Unified Auto-Encoding with Masked Diffusion

This is the offical Jax implementation of Unified Mask Diffusion. You can use this codebase to train MAE, UMD, and DiT. It also includes auto-evaluation for few-shot linear probing and FID/IS scores for generation.

This codebase is largely pulled from Big Vision codebase. It implementes a generic auto-encoder class that was developed on imagenet-2012 and meant to be used for self-supervised learning on the 100-shot imagenet probing. It also allows self-supervised methods to be fine-tuned on labels for class-conditional generation.

Please visit the Big Vision repo for more details on how to setup TPUs and the workflow of the codebase. This experience will be best if you have access to TPUs, but the original experiments done in this paper were tested on 64x64 imagenet with GPUs.

Weights + Colab to play around coming soon!

Feel free to bring up a github issue or send me an email if you have any questions or comments! [email protected]

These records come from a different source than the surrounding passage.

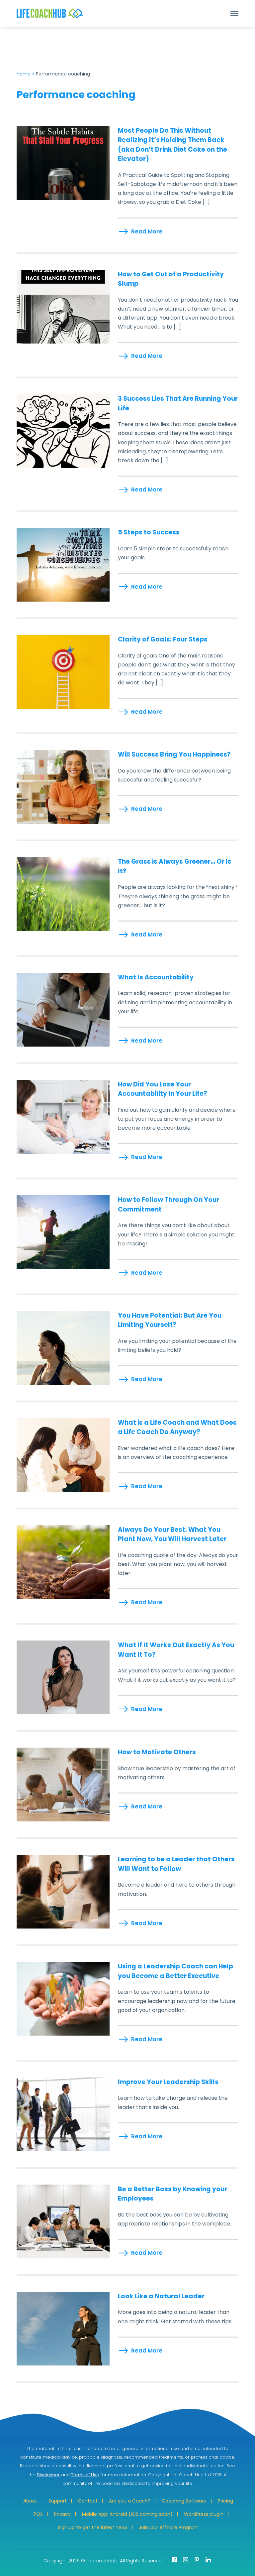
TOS (38, 2514)
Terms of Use (85, 2475)
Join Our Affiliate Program (169, 2527)
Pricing (225, 2501)
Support (57, 2501)
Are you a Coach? (129, 2501)
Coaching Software (184, 2501)
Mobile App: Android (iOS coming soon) (127, 2514)
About (30, 2501)
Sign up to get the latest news (93, 2527)
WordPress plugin (203, 2514)
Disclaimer (48, 2475)
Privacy (62, 2514)
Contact (88, 2501)
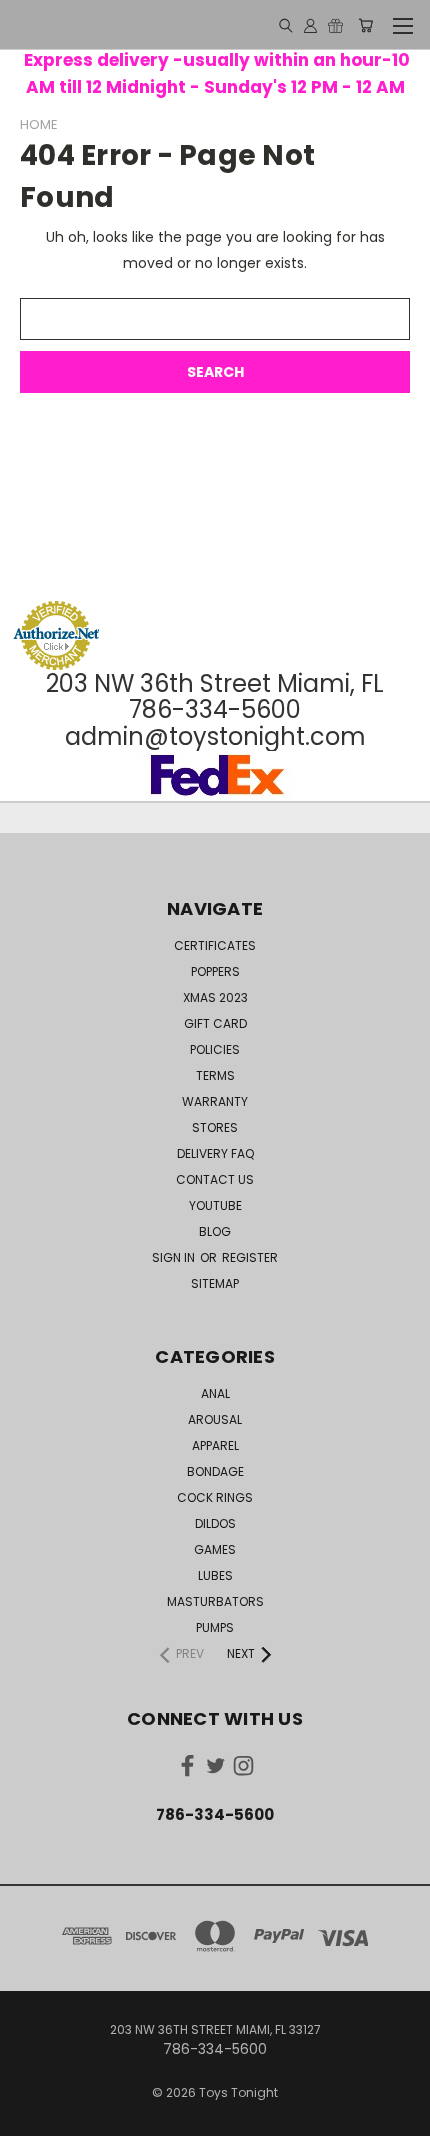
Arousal (215, 1419)
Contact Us (215, 1179)
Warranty (215, 1101)
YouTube (215, 1205)
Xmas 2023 (215, 997)
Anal (215, 1393)
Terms (215, 1075)
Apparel (215, 1445)
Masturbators (215, 1601)
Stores (215, 1127)
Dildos (215, 1523)
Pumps (215, 1627)
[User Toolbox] (310, 25)
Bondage (215, 1471)
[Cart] (365, 25)
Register (250, 1257)
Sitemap (215, 1283)
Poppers (215, 971)
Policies (215, 1049)
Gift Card (215, 1023)
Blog (215, 1231)
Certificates (215, 945)
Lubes (215, 1575)
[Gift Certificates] (335, 25)
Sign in (175, 1257)
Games (215, 1549)
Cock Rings (215, 1497)
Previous (31, 2116)
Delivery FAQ (215, 1153)
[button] (215, 562)
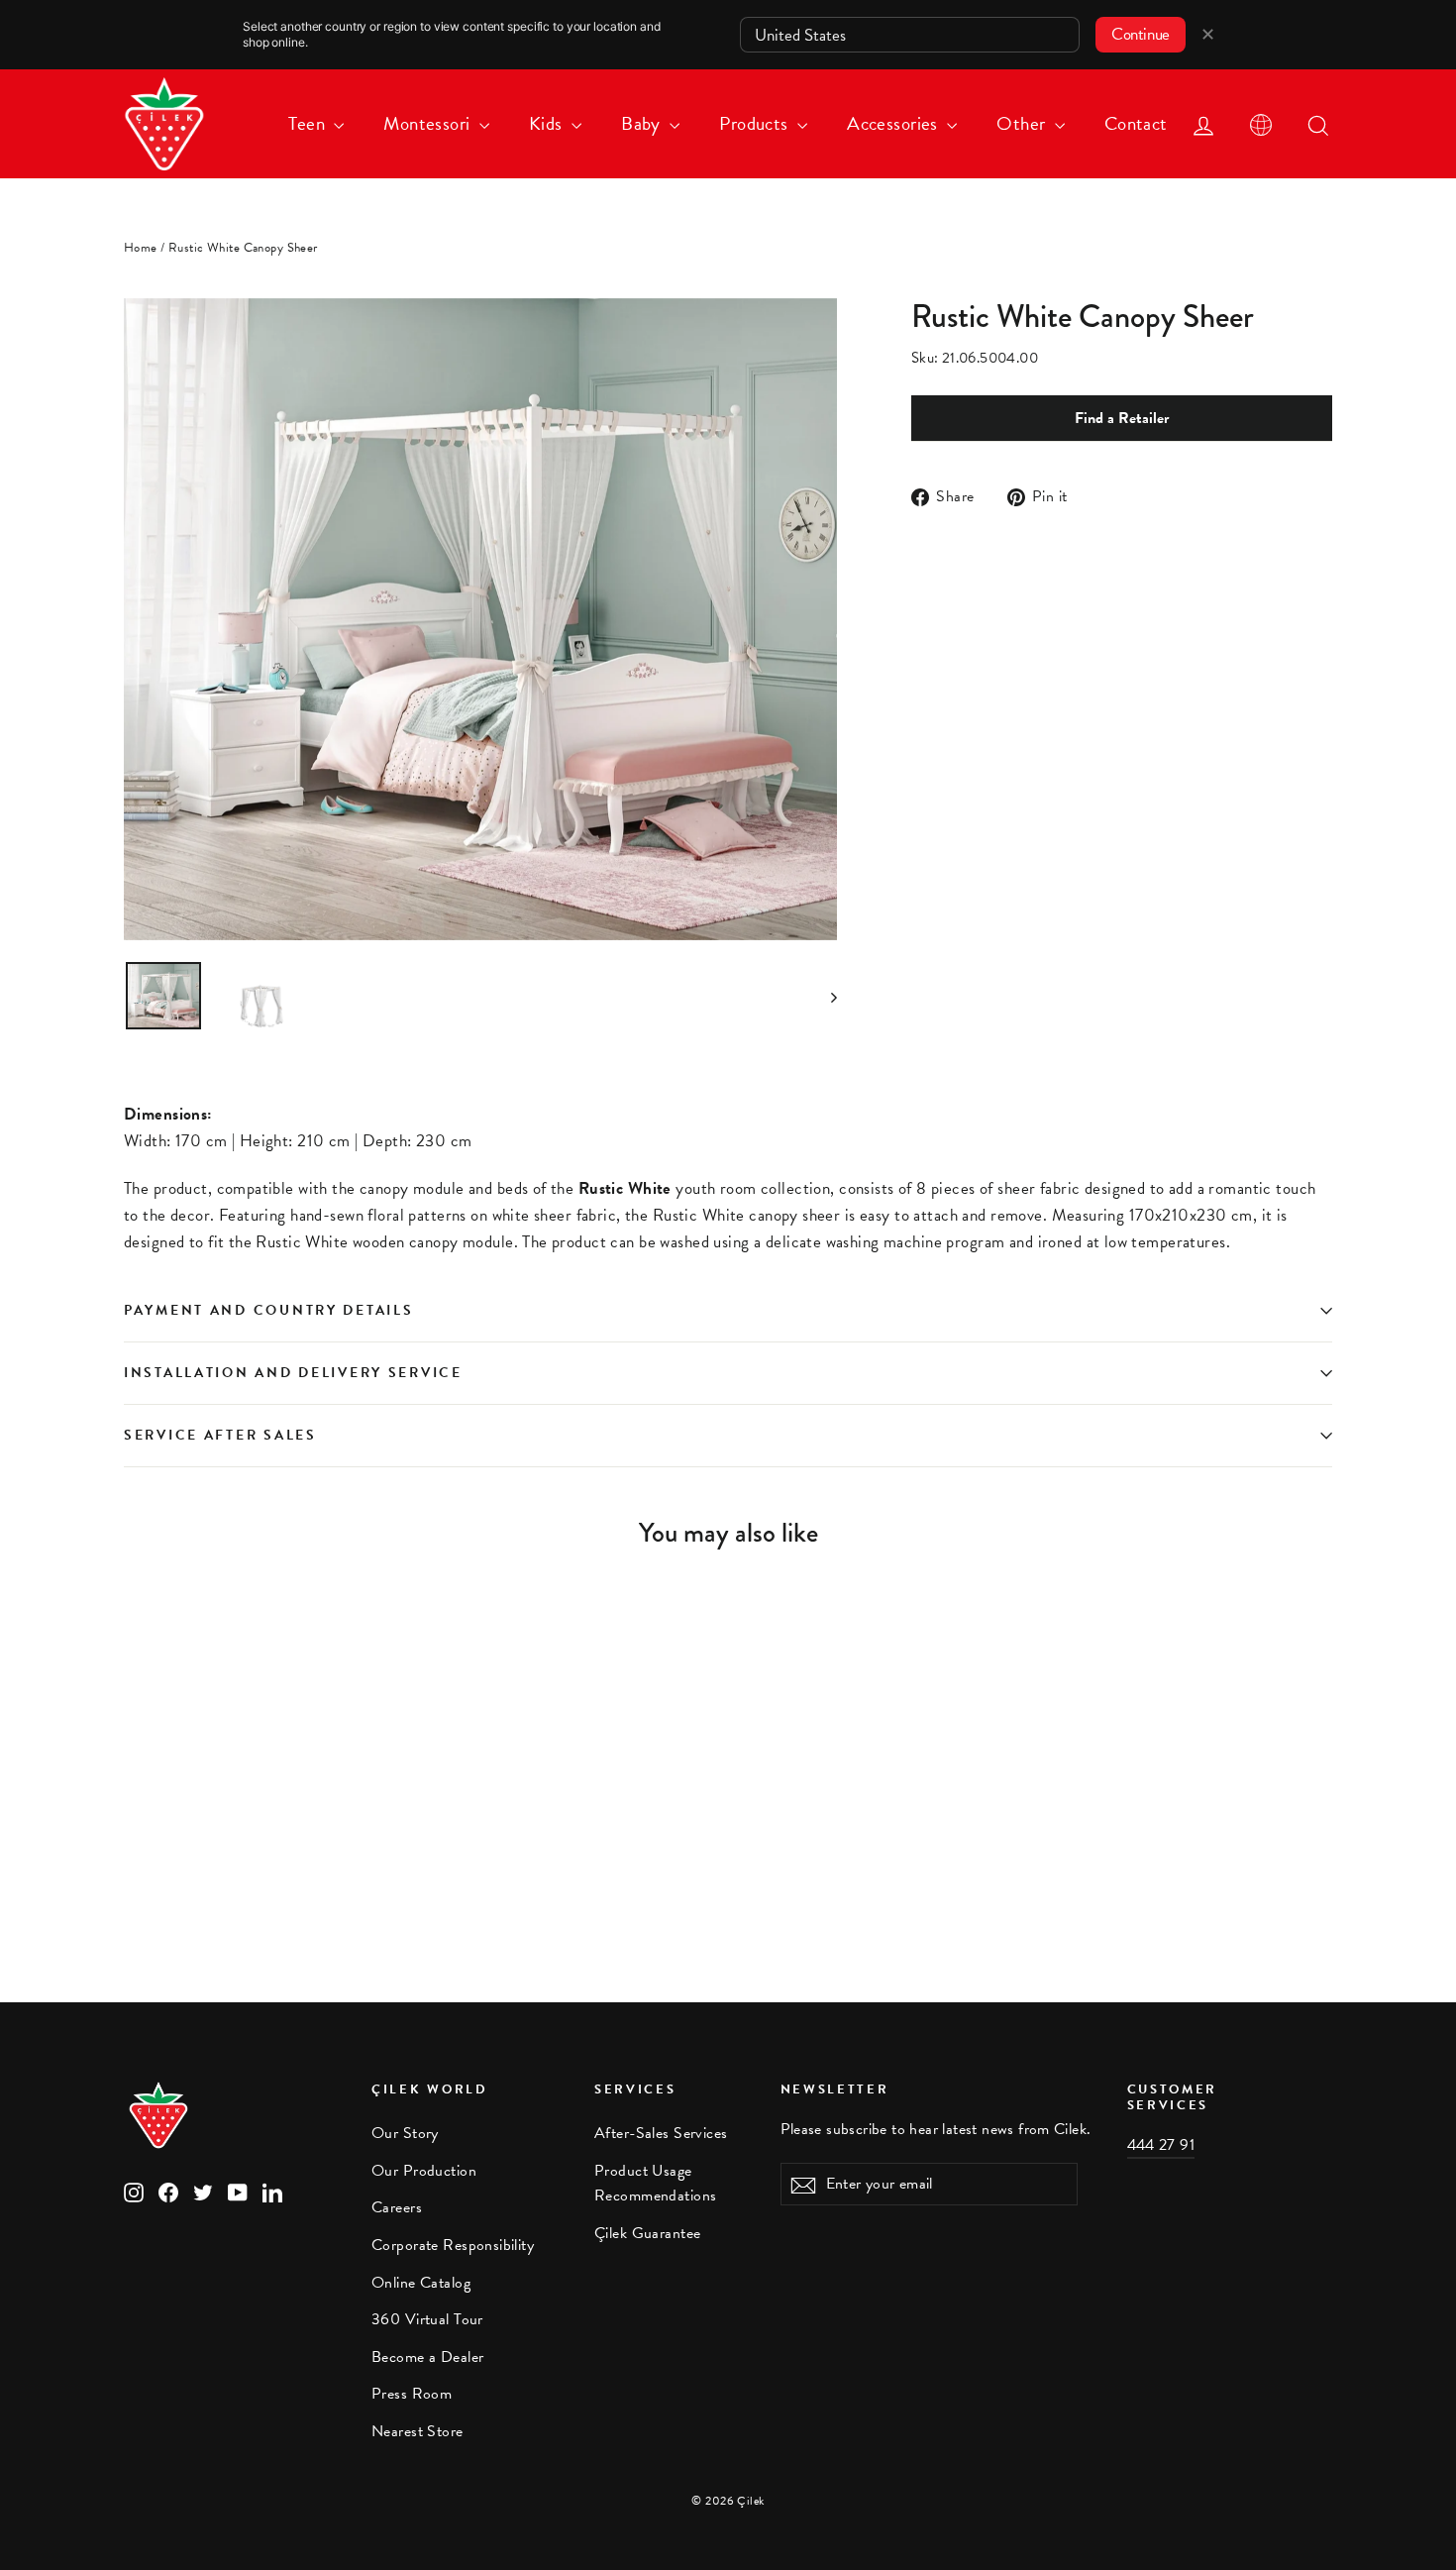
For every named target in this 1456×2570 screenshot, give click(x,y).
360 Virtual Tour (427, 2319)
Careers (396, 2207)
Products (755, 123)
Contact (1136, 123)
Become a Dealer (427, 2357)
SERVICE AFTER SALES (220, 1435)
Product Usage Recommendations (655, 2183)
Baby (643, 123)
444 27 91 (1161, 2145)
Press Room (411, 2394)
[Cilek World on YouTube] (238, 2191)
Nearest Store (417, 2431)
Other (1023, 123)
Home (140, 248)
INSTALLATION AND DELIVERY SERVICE (293, 1372)
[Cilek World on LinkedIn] (272, 2191)
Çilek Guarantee (647, 2233)
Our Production (423, 2171)
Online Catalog (420, 2283)
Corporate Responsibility (452, 2245)
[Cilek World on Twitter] (203, 2191)
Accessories (894, 123)
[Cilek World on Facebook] (168, 2191)
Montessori (428, 123)
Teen (308, 123)
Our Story (405, 2133)
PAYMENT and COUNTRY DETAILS (271, 1310)
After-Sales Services (661, 2133)
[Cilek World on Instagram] (134, 2191)
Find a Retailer (1122, 418)
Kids (548, 123)
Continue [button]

We thank the TRC program from Google Cloud Platform for access to v4-TPU Pods. We also thank Akash Network and TACC for access to A100s.

Important File Locations

Main Config File big_vision/configs/ae_i1k.py
Auto-Encoder Implementation big_vision/models/ae.py
Auto-Encoder Trainer big_vision/trainers/train_ae.py
FID/IS Implementation big_vision/evaluators/fid.py

Setting things up

You will need to download imagenet-2012 and preprocess it into the tfds format onto a google bucket. Then you will need to setup your TPU pod.

You can access TPUs easily through the TRC program if you are an academic looking to do research!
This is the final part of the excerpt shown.